2.1.- A sostegno dell’impugnativa venivano articolati i seguenti motivi di censura:
– 1) Violazione del principio del legittimo affidamento; degli artt. 12 e 15 d. P. R. 380/01; dell’art. 10 l. r. Campania 16/04; dell’art. 4.5 del R. E. del Comune di Avellino; del giusto procedimento; Eccesso di potere (contraddittorietà con precedenti determinazioni, illogicità, irragionevolezza, travisamento dei fatti, erronea valutazione dei presupposti): non era applicabile l’art. 15 co. 4 d. P. R. 380/01, prevedente la decadenza del p. di c., per sopravvenienze urbanistiche, perché relativamente al corpo C, trattandosi di ristrutturazione edilizia, non ne era prevista la demolizione e ricostruzione; del resto, al momento del rilascio del titolo edilizio, il P. U. C. era già stato adottato; se il ragionamento del Comune fosse stato valido, lo stesso ente avrebbe dovuto sospendere ogni determinazione in merito alla domanda, come prescritto dall’art. 12, co. 3, del d. P. R. 380/01 e dall’art. 10 della l. r. Campania n. 16/04; inoltre, il provvedimento impugnato si poneva in palese contraddizione con l’atto, emanato dal Comune in data 22.11.07, con il quale era stata ribadita la legittimità del p. di c. in questione;
2) Violazione dell’art. 3 l. 241/90; Eccesso di potere (sviamento, difetto d’istruttoria, travisamento dei fatti ed erronea valutazione dei presupposti): la motivazione del provvedimento gravato era assolutamente incongrua ed insufficiente, tanto più in considerazione del fatto che la previsione di piano doveva essere attuata, per mezzo di iniziativa privata;
3) Violazione dell’art. 42 Cost.; dei principi del giusto procedimento, di proporzionalità, di ragionevolezza e buon andamento dell’azione amministrativa; degli artt. 7 e 11 d. P. R. 327/01; degli artt. 3, 7 e ss. l. 241/90; Eccesso di potere (illogicità e contraddittorietà): qualora il vincolo, insistente sul corpo di fabbrica C, fosse stato ritenuto di natura espropriativa, sarebbero stati allora violati i parametri normativi di riferimento, non avendo il Comune attivato, al riguardo, alcun contraddittorio con la società ricorrente.

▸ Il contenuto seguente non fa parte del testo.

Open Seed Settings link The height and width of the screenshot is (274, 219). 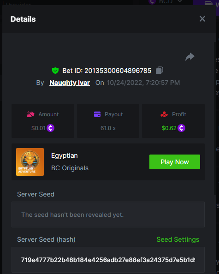point(178,239)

La stessa società proponeva, infine, due distinte domande di risarcimento danni, la prima, per il caso dell’accoglimento del ricorso e del conseguente annullamento del provvedimento gravato, relativa alle conseguenze dannose patrimoniali (lucro cessante, danno all’immagine, danno da perdita di chance) che si sarebbero prodotte, nella sfera giuridica della stessa società, per effetto dell’adozione del medesimo (relativamente alla quantificazione delle quali, era chiesto l’espletamento di c. t. u.); la seconda, per il caso di mancato accoglimento del ricorso e, quindi, di mancato annullamento dello stesso provvedimento, relativa comunque ai danni, derivati alla società, per effetto della violazione dell’affidamento ingenerato, dal Comune di Avellino, circa la legittimità del p. di c. di cui sopra.

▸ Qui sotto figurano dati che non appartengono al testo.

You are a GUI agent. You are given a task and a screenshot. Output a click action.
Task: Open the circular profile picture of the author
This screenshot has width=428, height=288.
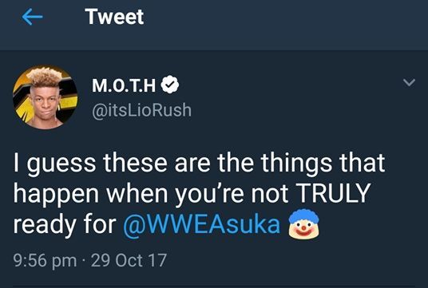click(46, 97)
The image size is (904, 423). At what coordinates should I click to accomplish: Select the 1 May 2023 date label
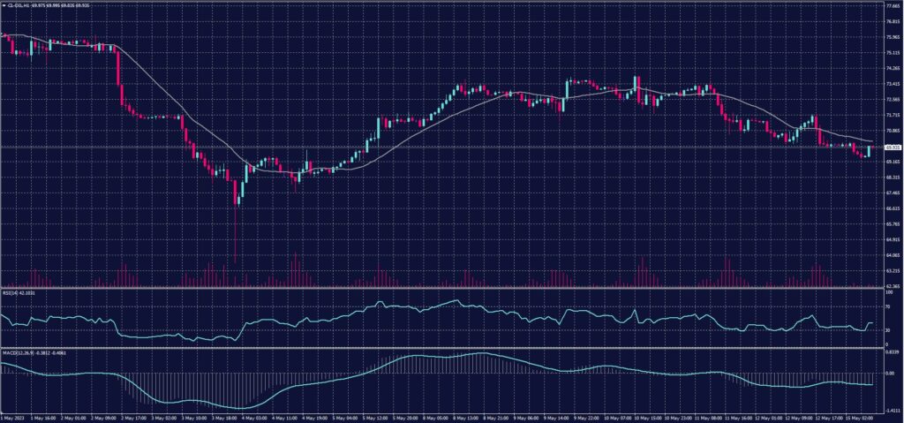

3.- Con un secondo ricorso (n.2201/2009), la società Ricorrente censurava, inoltre, il provvedimento n. prot. 48754 – 42926/Urb del 29.10.09, notificato in data 6.11.09, del Comune di Avellino, recante chiusura del procedimento, avviato per valutare l’annullamento del silenzio–assenso formatosi sulla d. i. a., presentata dalla ricorrente in data 24.04.09, in variante al permesso di costruire n. 11157/2006, confermando la validità della predetta d. i. a., relativamente alle opere di consolidamento strutturale, ma negando il chiesto mutamento di destinazione d’uso del piano terra.

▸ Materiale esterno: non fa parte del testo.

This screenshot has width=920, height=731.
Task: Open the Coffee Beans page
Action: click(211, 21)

La ricorrente segnalava che:
– negli allegati all’istanza di permesso, era chiaramente prevista la destinazione ad uffici del piano terra del corpo A (da allestire in “open–space”), la quale rifletteva, del resto, quella dell’intero blocco A;
– con d. i. a. del 29.04.09, cui aveva fatto seguito il silenzio–assenso dell’Amministrazione comunale, la ricorrente aveva chiesto l’autorizzazione ad effettuare opere di consolidamento strutturale del medesimo blocco, ed aveva ribadito, altresì, al fine di fugare ogni dubbio, il cambio di destinazione d’uso del piano terra ad uffici, rispetto allo stato di fatto esistente.
Tanto premesso, la società istante lamentava che:
– in data 2.10.09, il Comune le aveva comunicato l’avvio del procedimento volto all’annullamento del silenzio–assenso, formatosi sulla prefata d. i. a., contestando il cambio di destinazione d’uso, che, seppur compatibile con le previsioni del P. U. C., avrebbe posto la necessità d’individuare gli standards urbanistici, per parcheggi pubblici e privati, a norma delle N. T. A. del medesimo piano;
– nonostante la presentazione di osservazioni, il Comune aveva quindi chiuso il procedimento, confermando la validità della d. i. a., quanto alle opere di consolidamento strutturale, ma negando l’ammissibilità del cambio di destinazione d’uso da spogliatoi, servizi igienici e docce, ad uffici.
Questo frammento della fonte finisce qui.